Active and Semi-Supervised Learning Theory

-
Rob Nowak, University of Wisconsin, Madison
Fine Hall 214

Science is arguably the pinnacle of human intellectual achievement, yet the scientific discovery process itself remains an art. Human intuition and experience is still the driving force of the high-level discovery process: we determine which hypotheses and theories to entertain, which experiments to conduct, how data should be interpreted, when hypotheses should be abandoned, and so on. Meanwhile machines are limited to low-level tasks such as gathering and processing data. A grand challenge for scientific discovery in the 21st century is to devise machines that directly participate in the high-level discovery process. Towards this grand challenge, we must formally characterize the limits of machine learning. Statistical learning theory is usually based on supervised training, wherein a learning algorithm is presented with a finite set of i.i.d. labeled training examples.
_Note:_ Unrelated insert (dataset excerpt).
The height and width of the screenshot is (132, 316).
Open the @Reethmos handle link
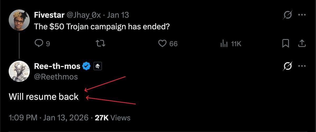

However, modern experimental methods often generate incredibly large numbers of unlabeled data for very little expense, while the task of labeling data is often painstaking and costly. Machine learning methods must leverage the abundance of unlabeled data in scientific problem domains. Active learning (AL) and semi-supervised learing (SSL) are two well known approaches to exploit unlabeled data. In both paradigms one has access to a large pool of unlabeled examples, and only a few labeled examples are provided or selected. AL is a sequential feedback process. Unlabeled examples that are predicted to have very informative labels, based on previously gathered labeled and unlabeled data, are selected for labeling. In SSL, labeled examples are randomly provided, without regard to potential informativeness. Today, little is known about theoretical limits of AL and SSL performance. Sparsity and complexity of the underlying data-generating distributions appear to play a central role in the performance of AL and SSL, and this talk will discuss some of the known theoretical results.This work is joint with Rui Castro, Aarti Singh and Jerry Zhu.